Expression of CFTR in human and bovine thyroid epithelium

O. Devuyst, P. E. Golstein, M. V. Sanches, K. Piontek, P. D. Wilson, W. B. Guggino, J. E. Dumont and R. Beauwens
Department of Physiology, Johns Hopkins Medical School, Baltimore, Maryland 21205, USA. devuyst@nefr.ucl.ac.be

The expression of cystic fibrosis transmembrane conductance regulator (CFTR) in the thyroid has not been documented to date, although a role for CFTR in the thyroid follicular epithelium is suggested both clinically, by the occurrence of subclinical hypothyroidism in patients with cystic fibrosis (CF), and physiologically, by the presence of low-conductance, adenosine 3',5'-cyclic monophosphate-activated Cl channels in the follicular cells.

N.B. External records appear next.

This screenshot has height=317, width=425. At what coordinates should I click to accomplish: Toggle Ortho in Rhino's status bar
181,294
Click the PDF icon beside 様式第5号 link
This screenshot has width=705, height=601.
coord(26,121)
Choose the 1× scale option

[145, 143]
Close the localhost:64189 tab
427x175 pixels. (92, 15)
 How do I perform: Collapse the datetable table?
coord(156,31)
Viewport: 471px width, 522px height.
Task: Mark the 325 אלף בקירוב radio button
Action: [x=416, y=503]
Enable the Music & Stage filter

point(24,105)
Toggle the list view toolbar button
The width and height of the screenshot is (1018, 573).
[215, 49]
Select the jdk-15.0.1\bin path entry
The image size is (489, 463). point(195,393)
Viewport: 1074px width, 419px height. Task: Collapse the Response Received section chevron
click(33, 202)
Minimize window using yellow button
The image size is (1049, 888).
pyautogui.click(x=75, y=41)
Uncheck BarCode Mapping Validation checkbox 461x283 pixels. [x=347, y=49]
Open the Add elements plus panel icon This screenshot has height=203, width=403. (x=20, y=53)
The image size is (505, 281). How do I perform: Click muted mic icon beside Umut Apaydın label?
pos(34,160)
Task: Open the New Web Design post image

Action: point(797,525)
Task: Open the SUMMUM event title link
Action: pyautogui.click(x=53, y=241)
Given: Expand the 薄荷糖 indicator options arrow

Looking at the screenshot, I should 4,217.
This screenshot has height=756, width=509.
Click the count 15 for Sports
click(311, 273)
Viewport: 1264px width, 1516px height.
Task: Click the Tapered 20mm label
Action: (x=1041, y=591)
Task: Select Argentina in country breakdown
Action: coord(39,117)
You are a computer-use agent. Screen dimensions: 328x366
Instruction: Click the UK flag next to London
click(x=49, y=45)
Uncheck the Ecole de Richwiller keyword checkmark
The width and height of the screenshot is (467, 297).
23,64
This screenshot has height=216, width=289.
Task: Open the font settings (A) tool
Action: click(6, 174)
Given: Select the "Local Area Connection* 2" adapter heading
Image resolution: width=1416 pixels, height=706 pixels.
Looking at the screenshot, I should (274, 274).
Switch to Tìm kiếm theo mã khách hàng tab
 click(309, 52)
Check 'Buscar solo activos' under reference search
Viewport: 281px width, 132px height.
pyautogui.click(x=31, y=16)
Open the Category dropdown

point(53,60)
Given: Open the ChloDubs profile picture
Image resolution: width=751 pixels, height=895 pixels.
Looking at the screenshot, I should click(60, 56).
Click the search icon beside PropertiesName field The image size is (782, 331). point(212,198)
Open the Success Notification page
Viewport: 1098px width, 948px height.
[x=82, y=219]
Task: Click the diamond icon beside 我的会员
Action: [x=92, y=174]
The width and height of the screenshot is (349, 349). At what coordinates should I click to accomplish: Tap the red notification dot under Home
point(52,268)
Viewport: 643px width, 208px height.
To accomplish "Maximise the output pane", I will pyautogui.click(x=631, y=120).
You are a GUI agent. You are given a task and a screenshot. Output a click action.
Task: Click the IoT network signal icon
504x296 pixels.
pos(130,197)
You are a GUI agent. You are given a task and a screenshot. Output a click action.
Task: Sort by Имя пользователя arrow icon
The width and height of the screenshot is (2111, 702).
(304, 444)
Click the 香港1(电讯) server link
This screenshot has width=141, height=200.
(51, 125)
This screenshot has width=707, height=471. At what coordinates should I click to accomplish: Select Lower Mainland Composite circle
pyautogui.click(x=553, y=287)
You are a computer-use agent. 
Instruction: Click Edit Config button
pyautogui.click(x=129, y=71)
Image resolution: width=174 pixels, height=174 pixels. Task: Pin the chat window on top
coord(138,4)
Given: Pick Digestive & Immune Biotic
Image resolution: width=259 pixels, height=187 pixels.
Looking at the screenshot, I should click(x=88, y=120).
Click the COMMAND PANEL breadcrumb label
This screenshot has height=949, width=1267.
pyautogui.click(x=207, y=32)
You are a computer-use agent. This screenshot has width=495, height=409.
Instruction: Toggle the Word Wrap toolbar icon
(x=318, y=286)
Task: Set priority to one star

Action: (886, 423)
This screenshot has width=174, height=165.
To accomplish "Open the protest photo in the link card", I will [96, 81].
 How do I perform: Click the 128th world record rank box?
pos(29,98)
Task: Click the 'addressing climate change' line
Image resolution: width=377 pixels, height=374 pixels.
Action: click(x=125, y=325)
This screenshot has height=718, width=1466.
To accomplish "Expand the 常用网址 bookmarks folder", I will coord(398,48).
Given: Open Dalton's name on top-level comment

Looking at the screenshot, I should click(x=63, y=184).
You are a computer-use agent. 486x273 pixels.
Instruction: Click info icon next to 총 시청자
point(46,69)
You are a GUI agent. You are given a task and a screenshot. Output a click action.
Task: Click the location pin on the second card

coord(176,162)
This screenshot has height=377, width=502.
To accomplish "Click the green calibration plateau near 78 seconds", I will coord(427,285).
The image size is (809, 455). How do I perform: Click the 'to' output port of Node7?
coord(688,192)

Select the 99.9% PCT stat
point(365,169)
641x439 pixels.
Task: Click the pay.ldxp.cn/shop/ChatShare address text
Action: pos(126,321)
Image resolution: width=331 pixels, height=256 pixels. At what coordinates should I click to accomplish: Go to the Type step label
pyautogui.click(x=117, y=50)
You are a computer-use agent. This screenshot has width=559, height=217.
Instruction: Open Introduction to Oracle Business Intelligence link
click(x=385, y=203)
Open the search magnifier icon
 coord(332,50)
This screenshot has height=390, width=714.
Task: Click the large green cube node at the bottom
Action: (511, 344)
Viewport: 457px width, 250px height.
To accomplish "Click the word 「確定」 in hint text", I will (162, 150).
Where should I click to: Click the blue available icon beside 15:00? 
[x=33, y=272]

Using reverse transcriptase-polymerase chain reaction with nested primers derived from exons 13 and 14 of the human CF gene, we have now documented the presence of CFTR mRNA in the human thyroid. Western blot analyses using six antibodies directed against different domains of human CFTR showed that a 165-kDa band was present in membrane extracts from bovine and human thyroid. This protein has the predicted size of mature CFTR and was not detected with preimmune serum or preadsorbed antiserum. By immunofluorescence and immunoperoxidase, CFTR was located in the follicular cells, with a diffuse, intracellular labeling pattern. Quantitative analysis revealed that 64% of the follicles were CFTR positive, but only 16% of the follicular cells were stained per follicle. The number of CFTR-positive cells was inversely proportional to the size of the follicle. These results 1) demonstrate the expression of CFTR at the mRNA and protein levels in human and bovine thyroid follicular cells and 2) suggest that CFTR expression could be instrumental in follicular enlargement.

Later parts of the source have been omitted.